March 06, 2004

Plot Summary: Love makes people do stupid things. Duh. Hilarity ensues.

This week's bit-o-fun was Love's Labour's Lost, which is a very special play. I picked it as my second choice of six possibilities to do my Outside Reading Report on for class, having read it before. My first choice was All's Well That Ends Well . . . but they were numbered more or less at random.

Love's Labour's Lost is a lot like . . . well, okay, so it's a lot like every single other comedy that Shakespeare ever wrote. Weird love triangles, mix-ups, mistaken identity, general tomfoolery and hilarity. But specifically it reminds me of Much Ado About Nothing and The Taming of the Shrew. It has a very heavy focus on sharp wordplay between characters of opposite sexes and so forth (although LLL has by far the largest number of rhyming couplets that I've seen in a Shakespeare play thus far . . . it's outrageous).

The key difference is that in Much Ado, the conflict between the sexes is defused by a couple of benevolent outside parties and everybody wins. In Shrew, the man takes matters in his own hands and does it his way, resulting in a very clear (and disturbing) victory for malekind. In LLL there are no benevolent outside parties. The closest thing is Boyet, and he's too busy being amused by the lovers' foibles (and his wooing of all the ladies on the side) to really do anything. And there are no male characters with enough . . . gumption (some would call it backbone, some would call it crass lack of feeling) to come galloping in and sweep the ladies off their feet by whatever method works best (i.e. starving and beating them). As a result, we have a play where the women come out on top in a very big way. They make all the men look like complete idiots and have them bowing and scraping and agreeing to "enter hermitages/minister to the sick/abase themselves in general" for a full year and a day before they'll even think about coming back to consider marriage. Definitely not a traditional comedic ending . . . but quite a funny one, all the same.

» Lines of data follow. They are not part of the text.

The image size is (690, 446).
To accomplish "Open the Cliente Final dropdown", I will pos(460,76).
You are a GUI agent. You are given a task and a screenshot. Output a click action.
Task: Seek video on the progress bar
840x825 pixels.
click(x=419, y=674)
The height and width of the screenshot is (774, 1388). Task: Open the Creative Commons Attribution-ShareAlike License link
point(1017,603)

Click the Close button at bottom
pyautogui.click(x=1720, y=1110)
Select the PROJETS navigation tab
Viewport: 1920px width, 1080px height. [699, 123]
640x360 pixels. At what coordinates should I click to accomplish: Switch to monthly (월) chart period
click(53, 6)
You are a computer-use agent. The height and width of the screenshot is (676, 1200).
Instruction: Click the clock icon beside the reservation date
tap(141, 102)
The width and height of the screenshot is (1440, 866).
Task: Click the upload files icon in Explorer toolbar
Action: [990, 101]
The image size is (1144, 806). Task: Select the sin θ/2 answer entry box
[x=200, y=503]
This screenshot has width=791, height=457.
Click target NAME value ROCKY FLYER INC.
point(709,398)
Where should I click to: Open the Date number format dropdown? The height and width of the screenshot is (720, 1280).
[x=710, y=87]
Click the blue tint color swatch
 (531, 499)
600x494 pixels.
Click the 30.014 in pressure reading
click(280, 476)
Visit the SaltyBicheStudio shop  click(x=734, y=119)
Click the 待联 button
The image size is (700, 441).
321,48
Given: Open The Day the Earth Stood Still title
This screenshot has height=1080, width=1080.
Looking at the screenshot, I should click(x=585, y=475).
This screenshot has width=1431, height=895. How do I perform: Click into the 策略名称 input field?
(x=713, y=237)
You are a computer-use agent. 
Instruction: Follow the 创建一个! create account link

Wilson- King Ferdinand, Holofernes, Mercade, Winter
Myself- Biron, Don Armado, Sir Nathaniel, Forester, Costard, Spring
Moore- Longueville
Sharptiano- Dumaine, Dull, Longueville, Sir Nathaniel
Anna- Princess
Ardith- Rosaline, Princess
Sharon- Maria, Catherine
Rachel- Catherine
Sarah- Jaquenetta, Rosaline
Scott- Mote, Dull, Dumaine
Scholl- Boyet
Gallagher- Costard, Longueville, Dumain, First Lord, Maria, Don Armado
Martinez- Costard
Lewis- Boyet

I especially feel the need to note that even I had a hard time not getting severely annoyed at Lord Biron (pronounced burr-OON . . . go figure). That guy can talk . . . it's insanity. Of particular note is his soliloquy in defense of love at the end of Act IV. Oh . . . my . . . goodness. I didn't time it, but I'm sure I was talking for at least two straight minutes. And it's hard to get a breath in between words when you're doing the whole "impassioned lover" thing, let me tell you. I was about to pass out from lack of air . . . seriously . . .

Things got very interesting at the end of Act V. See, after they've just made complete jackasses out of themselves in front of the ladies, the lords have to put up with watching another performance from some of the local commoners (and Don Armado . . . I have no idea whatsoever what practical explanation there could be for his presence in this play, he is extremely random). Anyway, the decide they can save face by totally ripping into the performance and slicing it to ribbons with their razor-sharp wit. Which they proceed to do. The thing is, you've got the king and lords played by Wilson, Scott, Sharptiano and me . . . and then you've got the performers played by Gallagher and, uhhh . . . Wilson, Scott, Sharptiano and me. So there was a bit of role-swapping, and a bit of making fun of . . . ourselves as two different characters. It was fun, and it was trippy . . . and the random security guy standing by with his hand on the light switch (it was time to lock up Longview Hall) made things just generally interesting on all sides.

In some ways it is rather a difficult play, though. Pronunciation is rough with some characters (I certainly don't envy Wilson the part of Holofernes with his horrible pseudo-Latin and whatnot), and if you don't pay attention things change really fast and you aren't quite sure what happened. It was a lot better with different people doing different parts, but when I read this one myself last summer I remember having to actually reread two or three scenes because I hadn't the faintest idea what had just happened. So . . . not an easy play to do well, and we had fun with it. Good stuff. Time to go to bed now, for sure.